You know how embarrassing it is to see your dad dancing in public? Or how awkward you feel when an older relative suddenly acts 'down with it' because your mates are round?

Well, it's a bit like playing Street Riders, a car combat game that couldn't be more 'street' unless it became tarmac.

Check it: you're gangsta Buck, who cruises around town doing crime lord Dupree's errands. This involves racing and shooting rival gang members into oblivion – or 'flipping their wigs back', as your boss prefers to term it. Indeed, the way Dupree verbalises you suspect he believes he's all G, too. And he's not entirely wrong – he just happens to be more Ali G, that's all.

Alas, he's nowhere near as entertaining. Yet Dupree is not without educational value – the ridiculously forced, mostly superfluous and entirely irritating pre-mission pep talk he delivers before you embark on outings offers an intriguing journey through hip-hop terminology. This is largely due to his insistence on using as many different words as possible to effectively say the same thing (though with some 60-odd missions available, even rap's extensive vocab eventually runs out).

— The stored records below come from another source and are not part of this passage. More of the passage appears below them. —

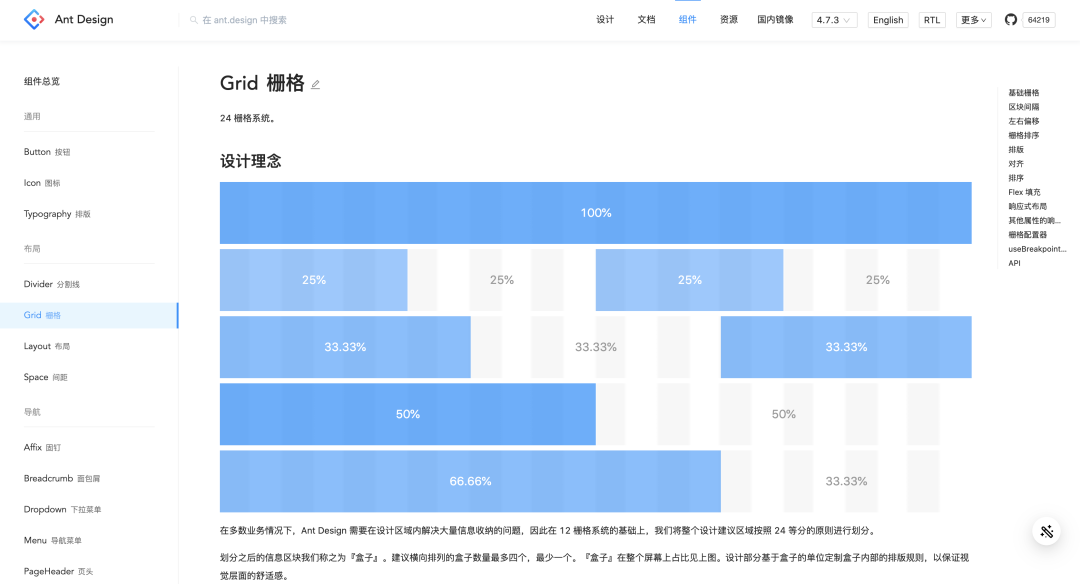Click the search magnifier icon
This screenshot has width=1080, height=584.
(194, 20)
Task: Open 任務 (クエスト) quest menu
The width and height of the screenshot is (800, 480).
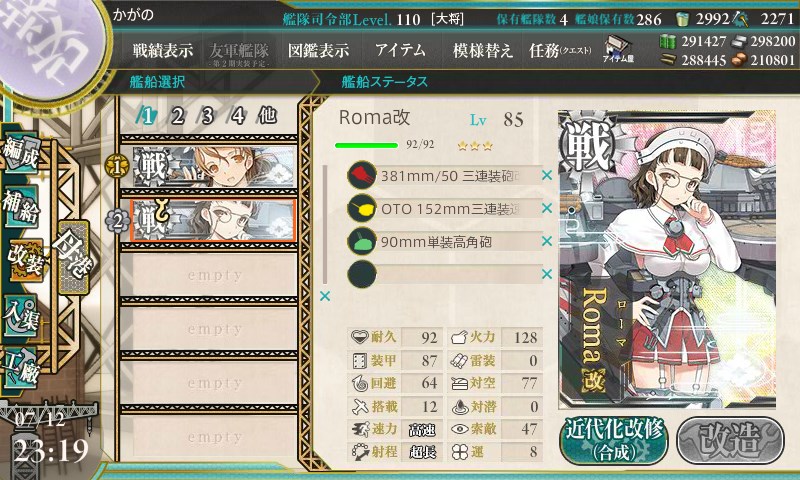Action: pyautogui.click(x=560, y=50)
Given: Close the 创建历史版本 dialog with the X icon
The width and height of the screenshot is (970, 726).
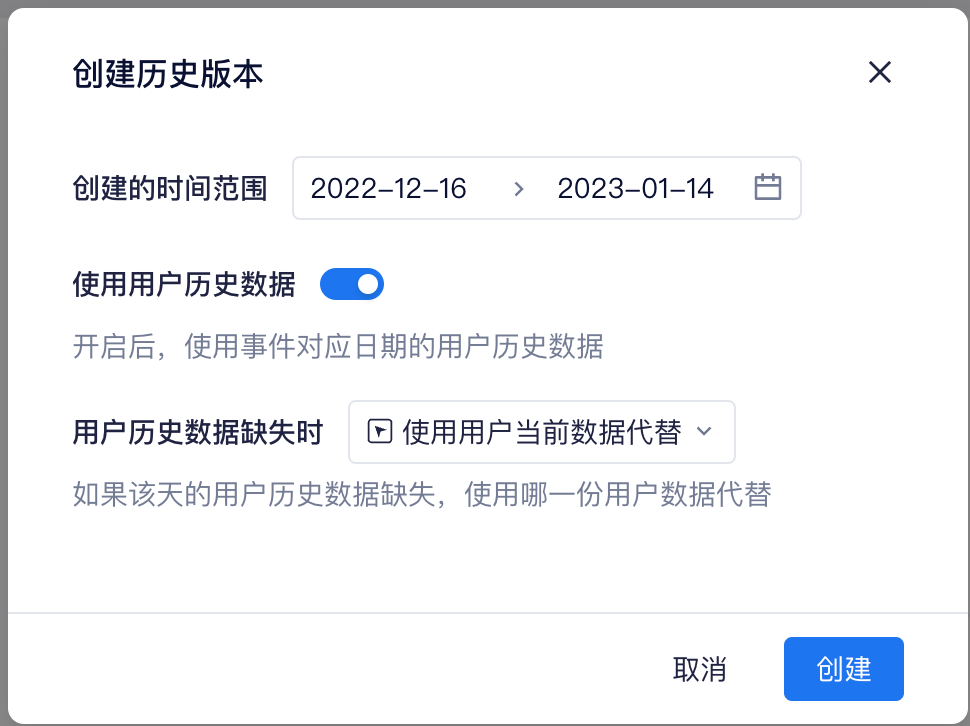Looking at the screenshot, I should (x=880, y=72).
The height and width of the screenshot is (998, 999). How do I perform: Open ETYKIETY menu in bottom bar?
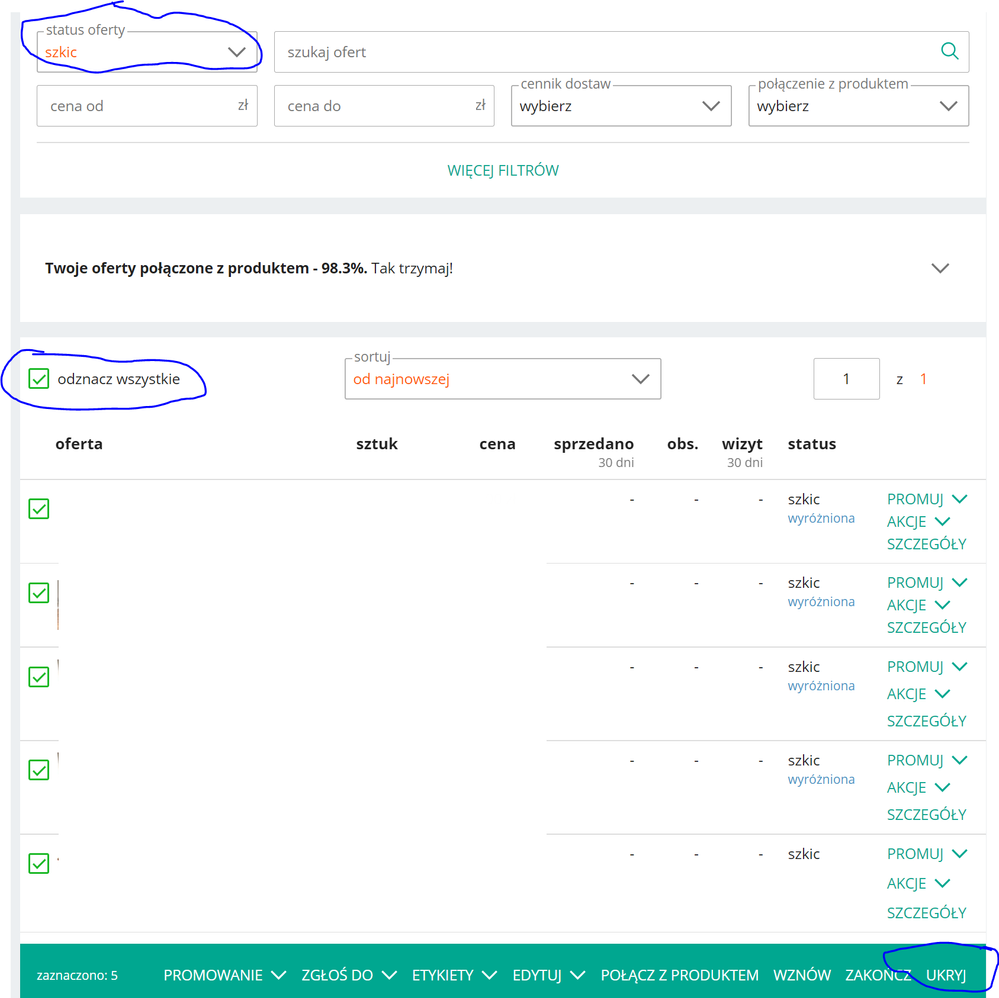click(454, 975)
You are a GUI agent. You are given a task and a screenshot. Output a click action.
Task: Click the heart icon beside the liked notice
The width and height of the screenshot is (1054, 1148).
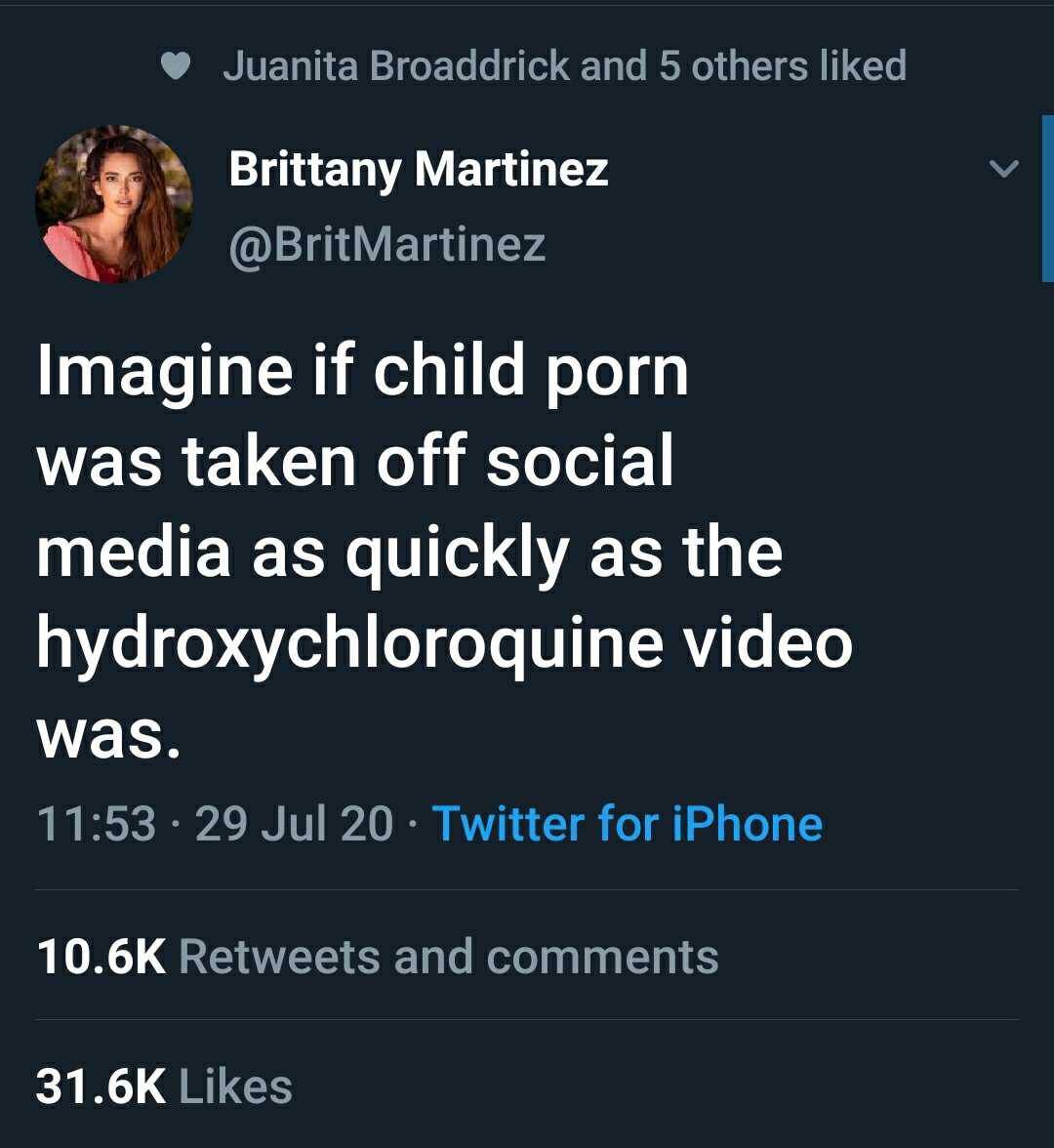point(175,65)
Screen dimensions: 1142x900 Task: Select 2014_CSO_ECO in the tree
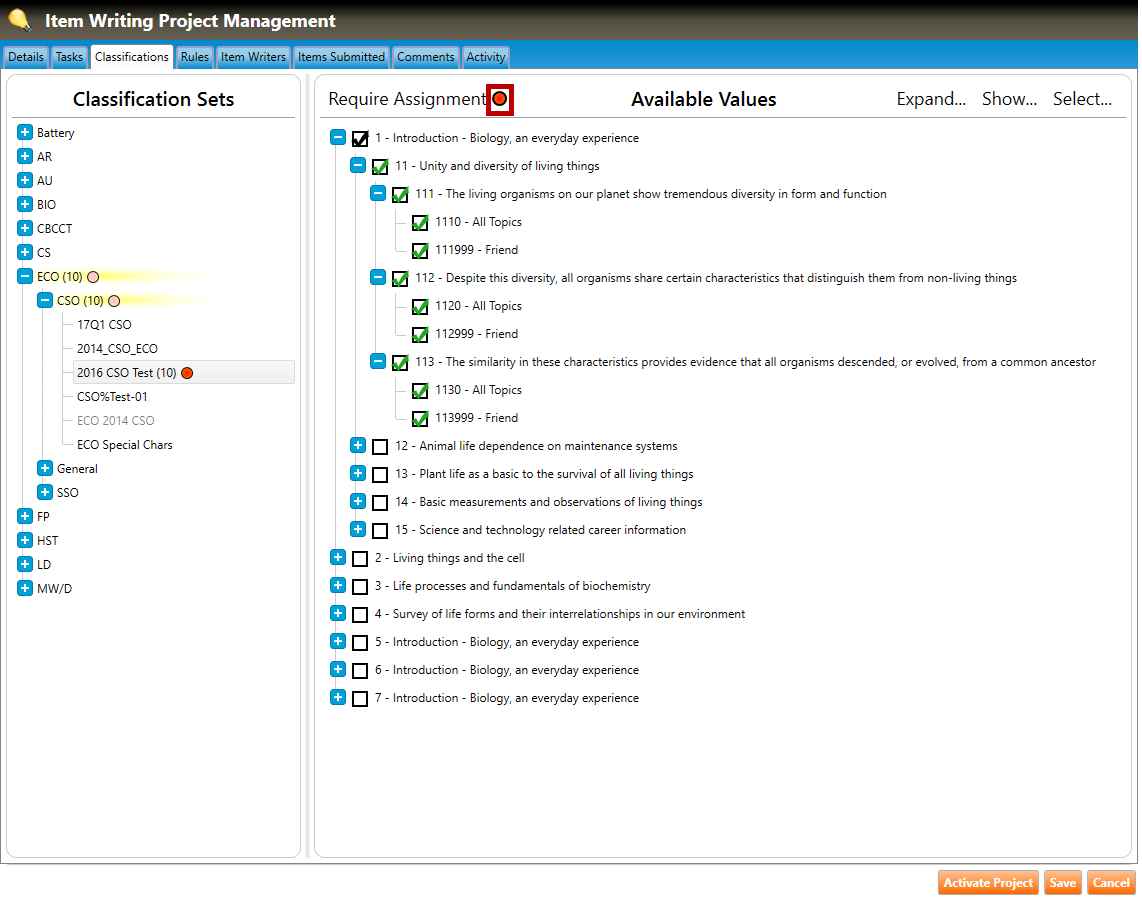pyautogui.click(x=117, y=349)
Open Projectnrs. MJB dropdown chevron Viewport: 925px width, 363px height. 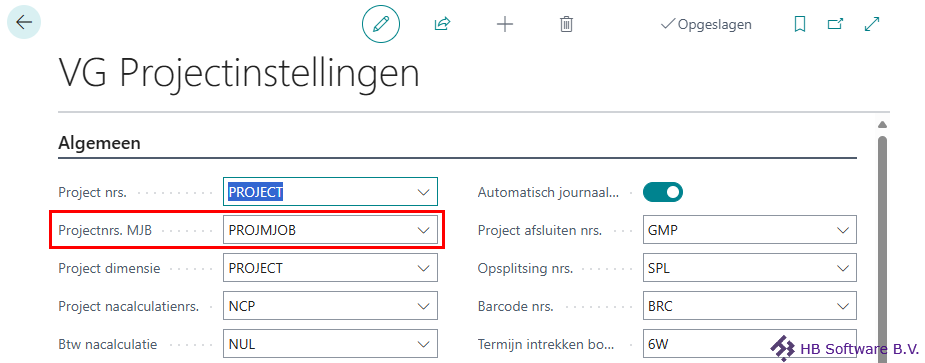click(x=424, y=230)
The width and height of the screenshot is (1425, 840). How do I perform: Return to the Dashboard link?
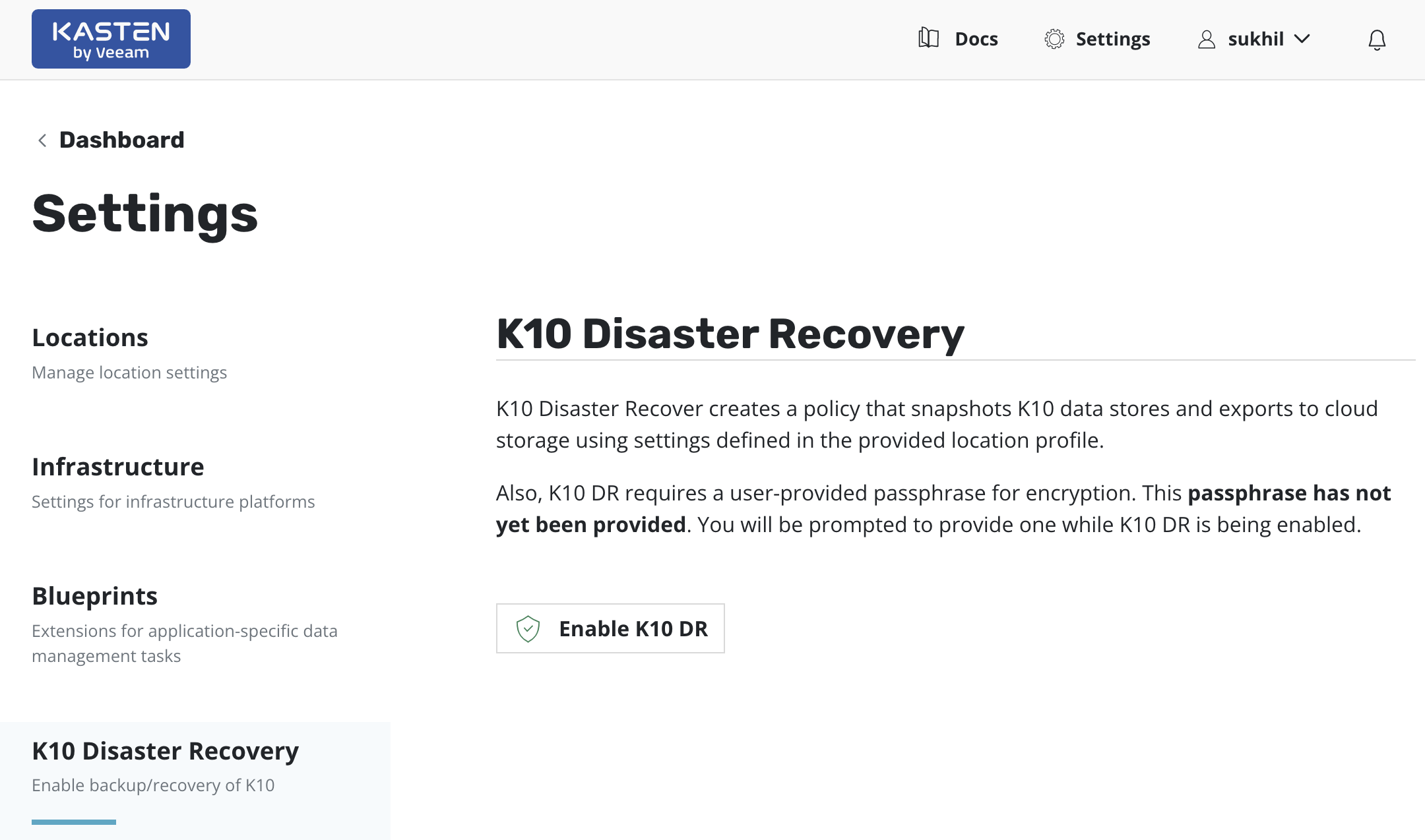click(x=121, y=140)
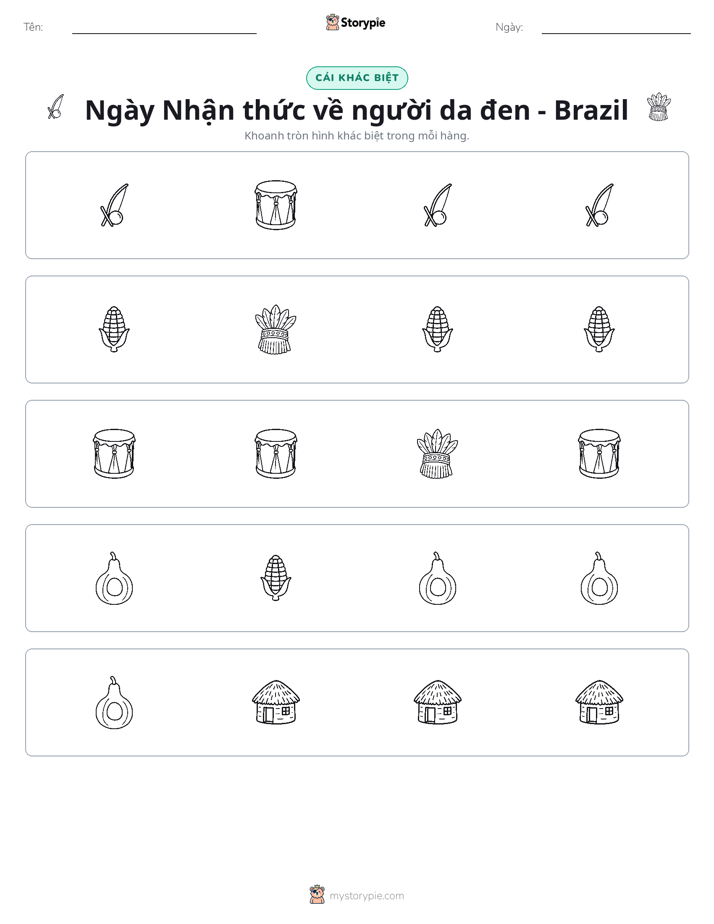This screenshot has height=924, width=714.
Task: Click the CÁI KHÁC BIỆT badge
Action: click(x=357, y=78)
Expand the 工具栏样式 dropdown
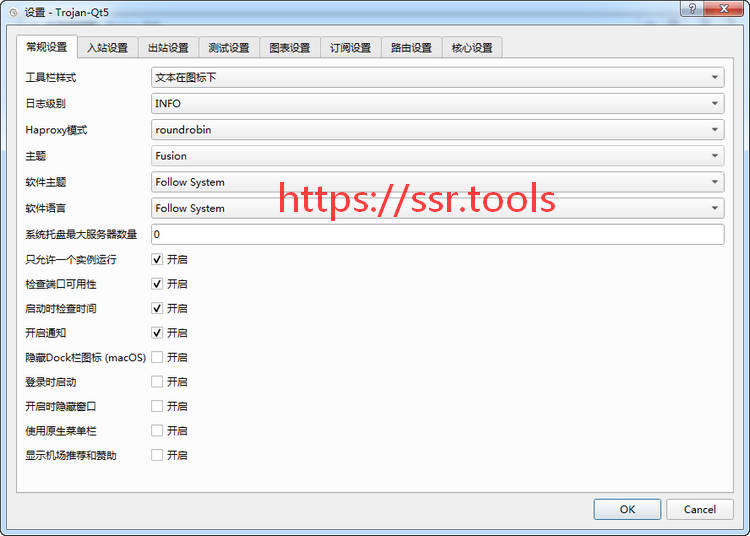Screen dimensions: 750x536 [x=437, y=77]
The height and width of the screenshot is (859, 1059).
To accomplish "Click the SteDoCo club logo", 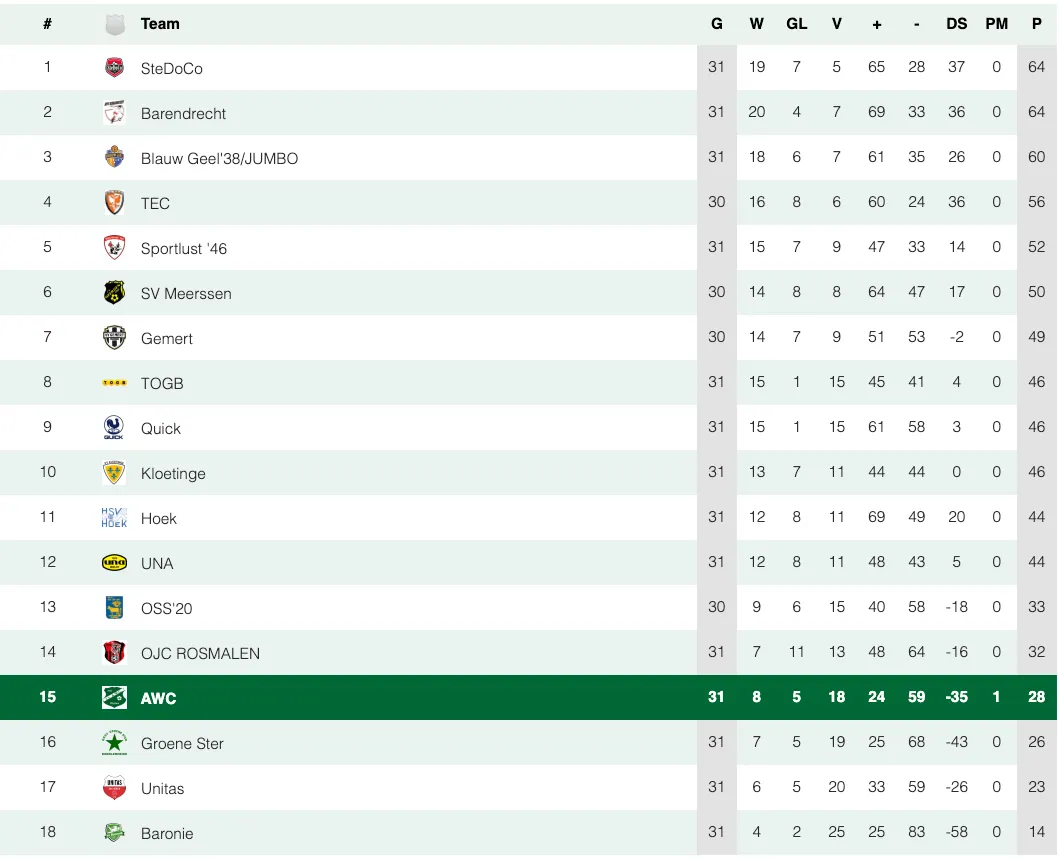I will pos(115,68).
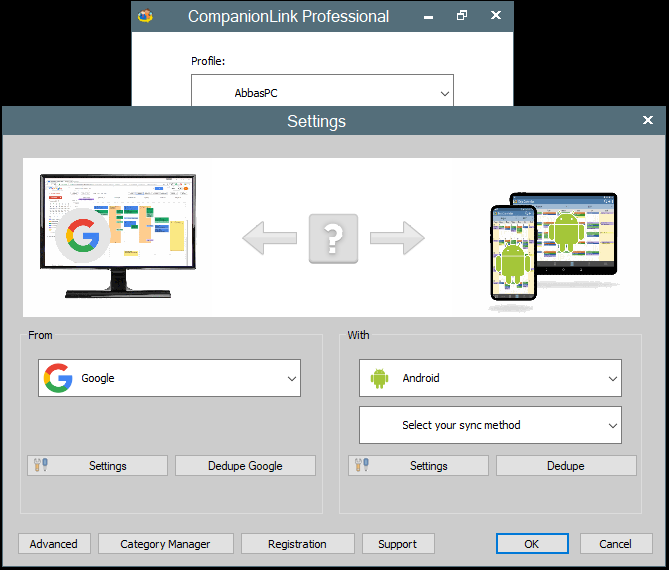Click the Google logo on the monitor image
The width and height of the screenshot is (669, 570).
tap(82, 235)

It's not just Dupree's dialogue that is limited, though. The number of stages may sound like da shiznit but in reality they mainly revolve around four traditional set-ups: straight racing; distance trials (in which the car to have covered the most miles wins); deathmatch (both solo and team variants); and knockout (last placed fool is eliminated after every lap). While the game tries to keep things varied by mixing these up, they repeat too rapidly and their layout is too similar not to feel like someone's taking you for a ride.

And our mamas definitely raised no fools.

The only fundamental change to the proceedings comes at the end of each chapter, when the circuit-based structure is ditched in favour of a freeway blast featuring a unique challenge – such as outrunning the 5-0, safely escorting another vehicle back to the crib or riding above a certain speed to keep a bomb from blowing up your face. This leads to an exceptionally well-produced cut-scene, which in turn sends you on to another seemingly interminable series of race meetings.

To be fair, the racing itself isn't entirely butt. There's some enjoyment from battling it out for position against equally aggressive OGs and busting enough caps in their bumper to blow them sky high while you speed past below in search of your next victim. Naturally, you're a target for hot ones yourself (keep an eye out for health pick-ups) but if your armour level is safe, then concentrate on packing some heavy metal – icons at regular intervals on the track offer semi-automatic pistols, shotguns, machine guns, mines and even rocket launchers.

For the ultimate launch, however, you rely on a limited supply of nitro that can either be replenished by collecting the appropriate icon or accrued while powersliding. The handling model may not be the most refined but all of the vehicle types available are easily thrown around corners, and the process becomes easier as you unlock faster models.

Equally undemanding is the semi-automatic aiming, meaning you generally only need to be pointing roughly towards your target to do some damage (firing backwards tends to be more reliable still). Whilst this does allow you to focus on the driving, with more than a few rough edges it's by no means a perfect system.

Which is generally how the Street Riders experience comes across. The visuals are far from spectacular (though the ride is at least consistently smooth) but even in terms of rudimentary structure, the game gets it wrong; the story mode is absurdly drawn out to the point of rendering the narrative redundant, and other elements such as forcing you to come first in every mission in order to progress just ain't cool.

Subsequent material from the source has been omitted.